Tumor-Immune Cell Crosstalk Drives Immune Cell Reprogramming Towards a Pro-Tumor Proliferative State Involving STAT3 Activation.

Background/Objectives: Tumor-induced immune reprogramming is increasingly recognized as a key mechanism by which cancers evade surveillance and promote disease progression. The interaction between cancer and immune cells within the tumor microenvironment (TME) can drive phenotypic and functional changes in immune populations, facilitating metastasis and immune evasion. Methods: In this study, we used co-culture models to expose THP1 monocytes to triple-negative breast cancer (TNBC) cells, MDA-MB-231 and BT-549, either directly or indirectly via tumor-conditioned media, to mimic tumor-immune cell communication.
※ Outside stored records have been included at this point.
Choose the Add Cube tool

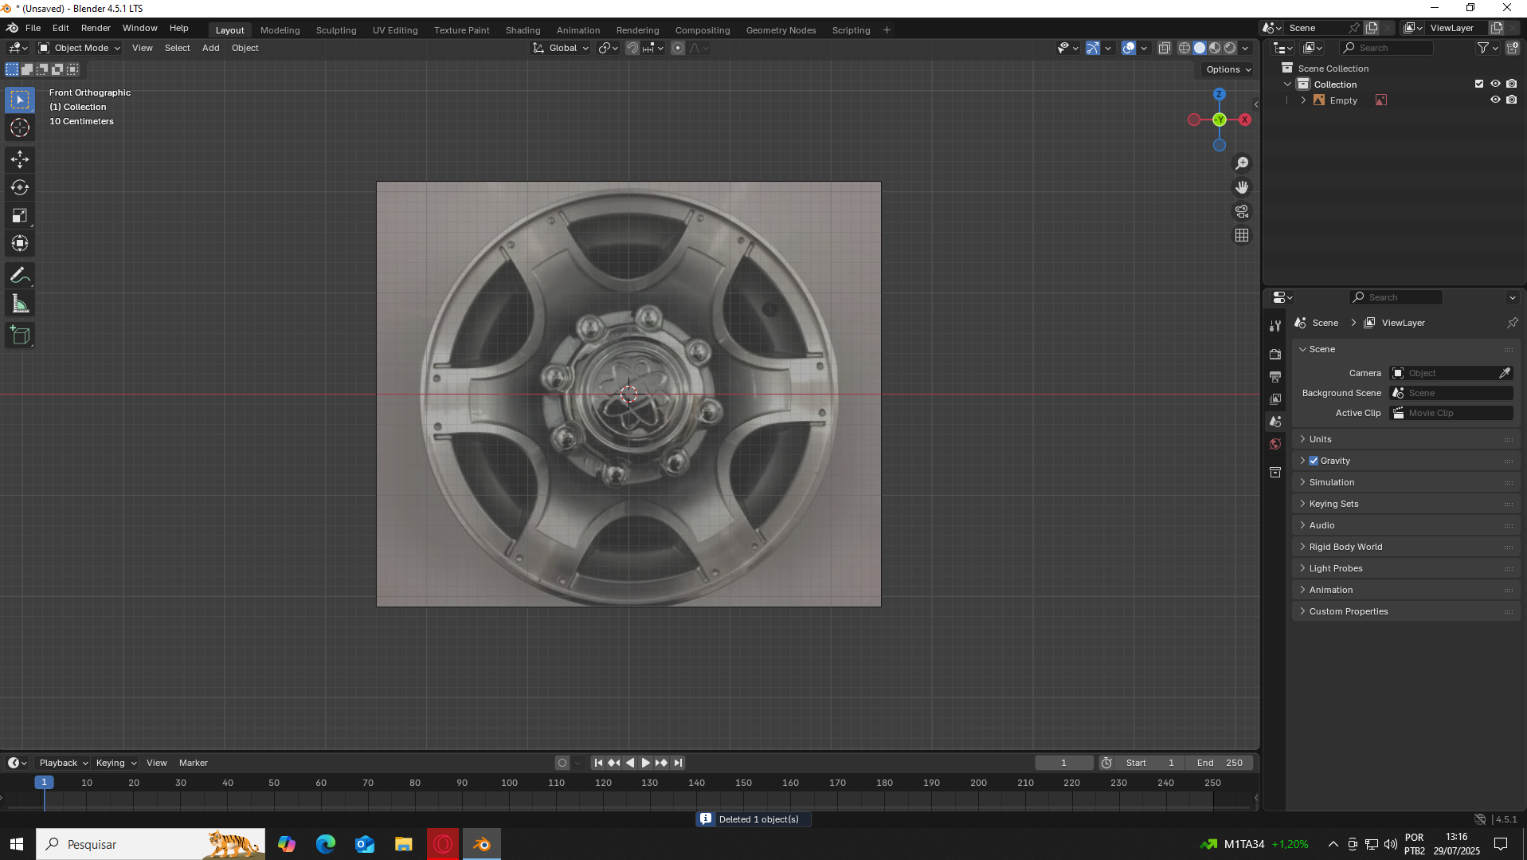(20, 336)
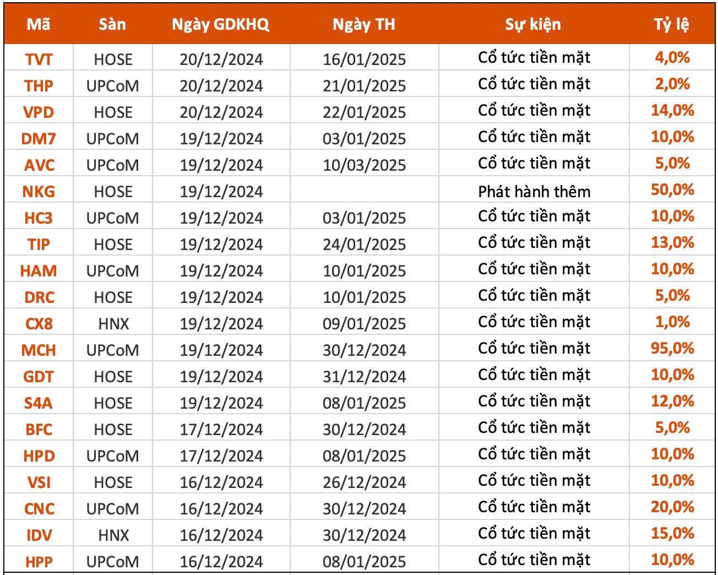Open the MCH stock code

tap(39, 350)
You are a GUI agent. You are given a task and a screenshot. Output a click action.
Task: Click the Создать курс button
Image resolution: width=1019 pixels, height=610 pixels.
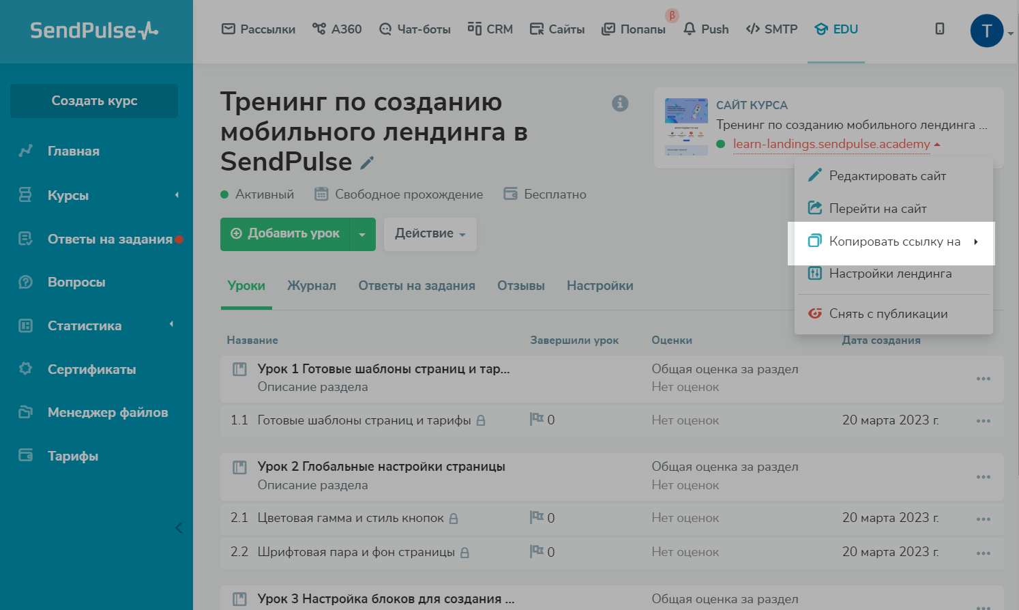point(94,101)
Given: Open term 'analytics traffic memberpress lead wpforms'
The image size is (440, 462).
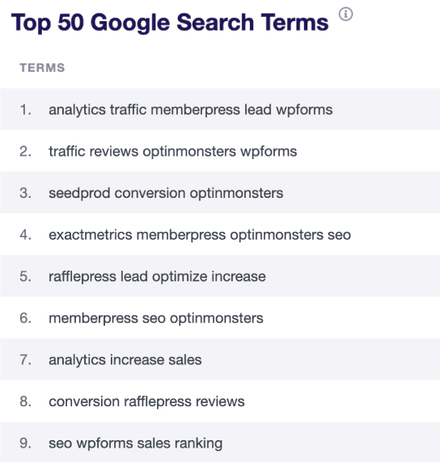Looking at the screenshot, I should coord(191,110).
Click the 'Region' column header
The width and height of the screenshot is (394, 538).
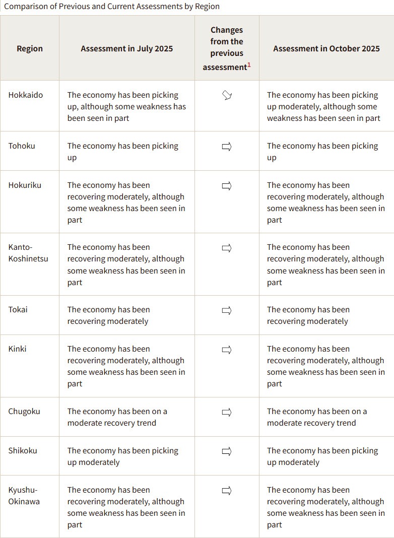point(30,48)
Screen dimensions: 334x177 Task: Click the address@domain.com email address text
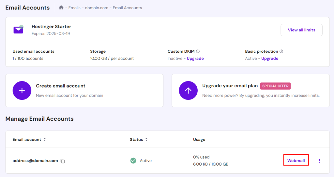pyautogui.click(x=35, y=161)
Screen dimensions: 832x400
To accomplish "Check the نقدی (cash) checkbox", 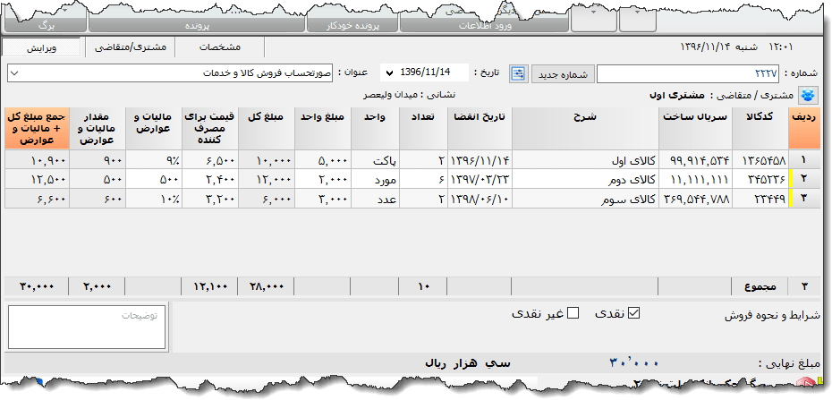I will pos(635,313).
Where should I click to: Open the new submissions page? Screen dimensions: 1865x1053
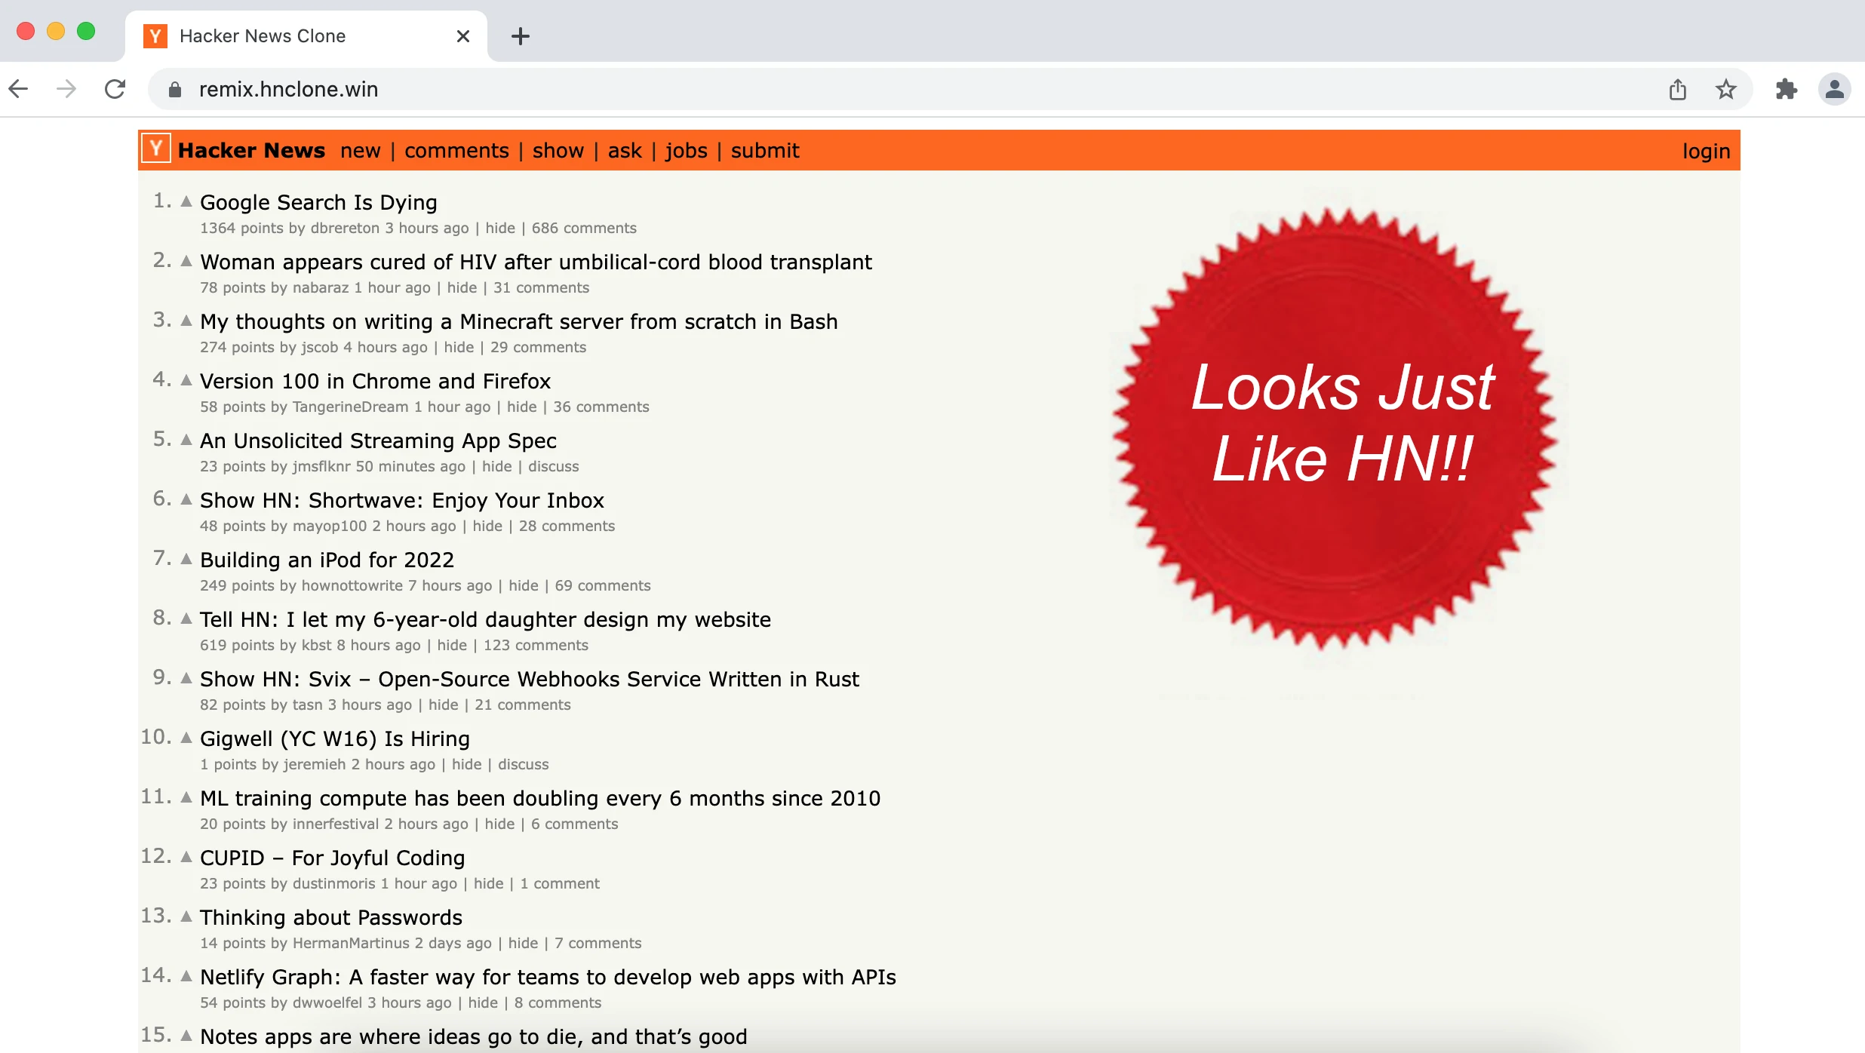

Transcriptomic and pathway analyses revealed that cancer-exposed monocytes adopt a reprogrammed phenotype marked by activation of pro-tumorigenic signaling pathways, enhanced proliferative capacity, and elevated expression of pro-inflammatory cytokines such as IL6. Results: Functional assays confirmed a significant increase in monocyte proliferation under both direct and indirect tumor exposure. Importantly, we demonstrated that this tumor-driven proliferation of THP1 cells could be suppressed by the STAT3 inhibitor STAT3-IN-12. This highlights the critical role of STAT3 signaling in mediating immune cell transformation and supporting a novel immunomodulatory approach for therapeutic intervention. Conclusions: These findings support the potential for targeting tumor-educated transcriptional programs as a novel immunomodulatory strategy in cancer treatment. Restoring immune cell homeostasis and suppressing pro-tumor phenotypes through pharmacological inhibition of the key signaling nodes such as STAT3 may complement existing cancer therapies. This study provides new insights into immune cell plasticity in cancer and identifies actionable strategies to counteract tumor-driven immune dysregulation.